Re: Consuming Data in Parallel using Spark Streaming

2018-02-22 Thread naresh Goud
Here is my understanding, hope this gives some idea to understand how it
works. It might be wrong also, please excuse if it’s . I am trying to
derivating execution model with my understanding. Sorry it’s long email.

driver will keep polling Kafka for latest offset of each topic and then it
schedule jobs with offsets pulled from topic meta data.

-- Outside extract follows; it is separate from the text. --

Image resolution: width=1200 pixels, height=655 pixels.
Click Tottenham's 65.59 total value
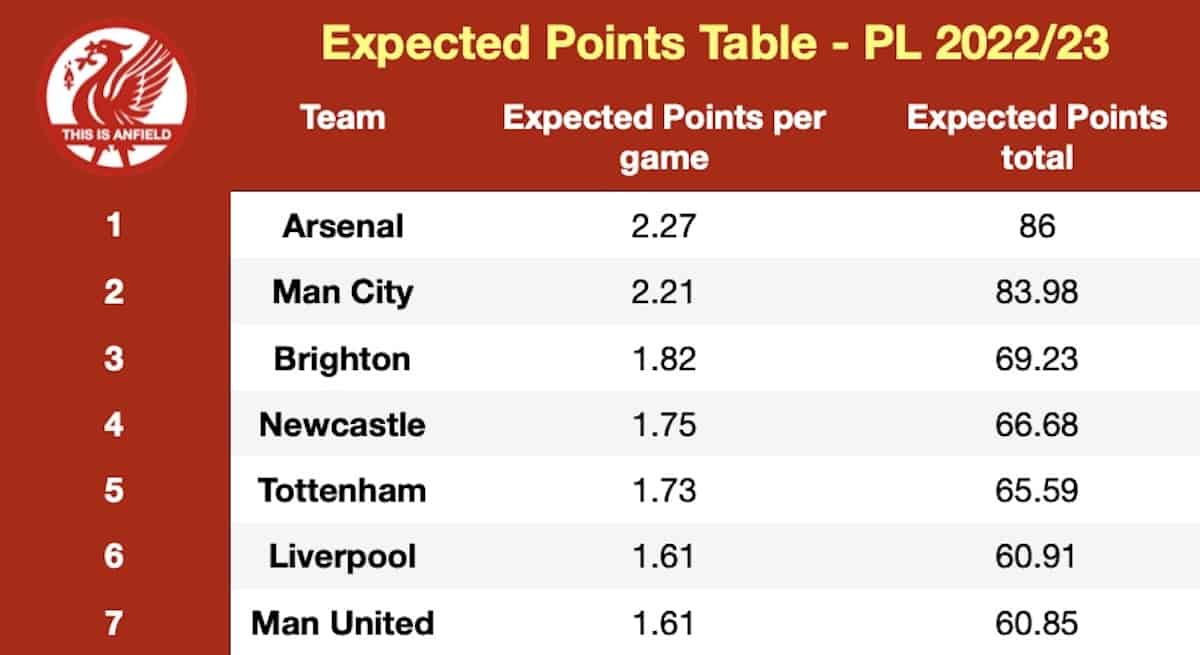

Here job(processing logic1+  Logic2 + logic3).
These logics will be executed sequential only as defined in your
application code in executor.

Whenever job get started it will be started in one transaction which
includes following activities
Transaction
{
Get data from Kafka.
Execute logic1 -> logic2 -> logic3
Update processed record offset information
}

Having said that, coming to your approach mentioned for parallel processing
 If you pass three topics to single create Dstream spark will poll once to
get offsets of all topics instead of three poll if you create with with
different createDStream.

With the above mentioned approach of execution job is scheduled as below.
Job{
   Logic1 with offsets
Logic2 with its topic offsets
   Logic 3 with its offsets
}

With this approach also it executing logics in sequential.

Lets come to your last point of differentiate data by somehow and I am
assuming your application logic as below and  schedules job would look like
this

Job{
If(topic1 record){execute logic1)
If(topic2 record ) {execute logic2}
If(topic3 record) {execute logic3}
}

This is also leads to sequential execution.


distributed system are not designed  to execute parts of  job in parallel,
instead it will execute whole job across partitions of data in parallel.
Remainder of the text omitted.